Endocrine therapy has now been used as an effective treatment for breast cancer for 100 years. It was the first successful systemic treatment for cancer, initially becoming accepted following George Beatson's (1896) observations that, in a proportion of pre-menopausal women with advanced breast cancer, bilateral oophorectomy resulted in disease regression. Over the subsequent 75 years, several other endocrine therapies for breast cancer were developed, including other surgical approaches to hormone ablation therapy such as adrenalectomy (Huggins & Dao 1953) and hypophysectomy (Luft & Olivecrona 1953), and hormonal additive therapies, such as the use of pharmacological doses of androgens, oestrogens, progestogens and glucocorticoids.

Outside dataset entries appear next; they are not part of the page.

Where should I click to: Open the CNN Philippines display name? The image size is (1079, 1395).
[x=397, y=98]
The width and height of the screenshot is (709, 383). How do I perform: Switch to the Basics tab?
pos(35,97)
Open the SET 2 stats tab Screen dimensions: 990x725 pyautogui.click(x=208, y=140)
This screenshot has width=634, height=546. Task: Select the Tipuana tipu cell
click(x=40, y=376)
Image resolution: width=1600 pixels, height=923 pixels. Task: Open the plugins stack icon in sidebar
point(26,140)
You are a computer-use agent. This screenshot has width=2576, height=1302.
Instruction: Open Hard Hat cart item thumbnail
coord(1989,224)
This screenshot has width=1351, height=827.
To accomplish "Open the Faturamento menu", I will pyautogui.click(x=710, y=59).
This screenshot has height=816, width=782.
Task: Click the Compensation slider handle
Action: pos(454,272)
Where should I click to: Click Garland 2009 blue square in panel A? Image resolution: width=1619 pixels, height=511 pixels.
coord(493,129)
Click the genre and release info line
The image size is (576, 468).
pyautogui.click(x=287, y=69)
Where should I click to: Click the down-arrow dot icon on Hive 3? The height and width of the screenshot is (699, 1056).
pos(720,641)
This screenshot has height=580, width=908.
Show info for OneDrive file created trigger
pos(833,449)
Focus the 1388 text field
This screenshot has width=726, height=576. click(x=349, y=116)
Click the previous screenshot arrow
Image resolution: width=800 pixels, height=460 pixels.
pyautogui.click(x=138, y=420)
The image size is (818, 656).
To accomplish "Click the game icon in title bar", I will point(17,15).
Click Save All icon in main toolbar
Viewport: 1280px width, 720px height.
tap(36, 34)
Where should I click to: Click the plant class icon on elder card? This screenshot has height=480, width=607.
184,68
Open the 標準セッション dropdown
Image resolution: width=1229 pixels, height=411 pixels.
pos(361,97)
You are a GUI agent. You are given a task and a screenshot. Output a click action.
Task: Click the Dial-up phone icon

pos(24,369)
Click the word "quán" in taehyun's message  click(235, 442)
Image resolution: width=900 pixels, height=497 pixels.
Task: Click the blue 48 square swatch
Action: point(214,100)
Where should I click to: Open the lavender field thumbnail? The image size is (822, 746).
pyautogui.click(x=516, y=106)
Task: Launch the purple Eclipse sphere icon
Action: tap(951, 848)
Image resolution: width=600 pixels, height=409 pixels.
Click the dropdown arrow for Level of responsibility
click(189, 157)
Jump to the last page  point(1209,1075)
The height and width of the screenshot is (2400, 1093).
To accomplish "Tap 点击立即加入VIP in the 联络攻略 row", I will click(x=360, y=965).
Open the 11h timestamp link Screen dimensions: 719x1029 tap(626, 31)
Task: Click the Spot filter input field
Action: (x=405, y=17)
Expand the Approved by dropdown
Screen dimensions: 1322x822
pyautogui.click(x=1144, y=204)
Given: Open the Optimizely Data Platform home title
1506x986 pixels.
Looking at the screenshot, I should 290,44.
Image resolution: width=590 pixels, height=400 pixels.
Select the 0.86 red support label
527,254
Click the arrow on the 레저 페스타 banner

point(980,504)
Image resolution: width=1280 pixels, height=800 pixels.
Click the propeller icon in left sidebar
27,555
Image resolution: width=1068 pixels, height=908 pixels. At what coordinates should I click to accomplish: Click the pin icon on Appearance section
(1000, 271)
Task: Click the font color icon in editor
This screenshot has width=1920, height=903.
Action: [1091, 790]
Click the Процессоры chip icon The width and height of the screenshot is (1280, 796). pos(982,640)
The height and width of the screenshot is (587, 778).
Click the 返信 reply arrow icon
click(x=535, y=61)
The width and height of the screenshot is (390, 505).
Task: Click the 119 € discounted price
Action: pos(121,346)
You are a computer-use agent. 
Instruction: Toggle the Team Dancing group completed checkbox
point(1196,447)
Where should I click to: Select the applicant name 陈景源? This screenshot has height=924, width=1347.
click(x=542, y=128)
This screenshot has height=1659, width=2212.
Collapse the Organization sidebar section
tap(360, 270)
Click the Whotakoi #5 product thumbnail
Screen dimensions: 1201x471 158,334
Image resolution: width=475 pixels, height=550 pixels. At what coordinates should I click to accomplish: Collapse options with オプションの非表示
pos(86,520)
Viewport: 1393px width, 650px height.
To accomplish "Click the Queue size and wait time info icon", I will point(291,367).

However, as none of these approaches led to a significant improvement in the rates of tumour regression, clinicians' enthusiasm in the 1960s and early 1970s became focused on the use of newly developing cytotoxic chemotherapy regimens. Then, in the 1970s, tamoxifen, and subsequently a range of other new endocrine agents, became available which were of low toxicity and generally well tolerated - high-dose oestrogens were quickly replaced by tamoxifen, and adrenalectomy by aromatase inhibitors. Measurement of hormone receptor levels also became available, allowing better selection of patients whose tumours might be hormonally responsive. In addition, some of the limitations of cytotoxic drugs in breast cancer were starting to become apparent.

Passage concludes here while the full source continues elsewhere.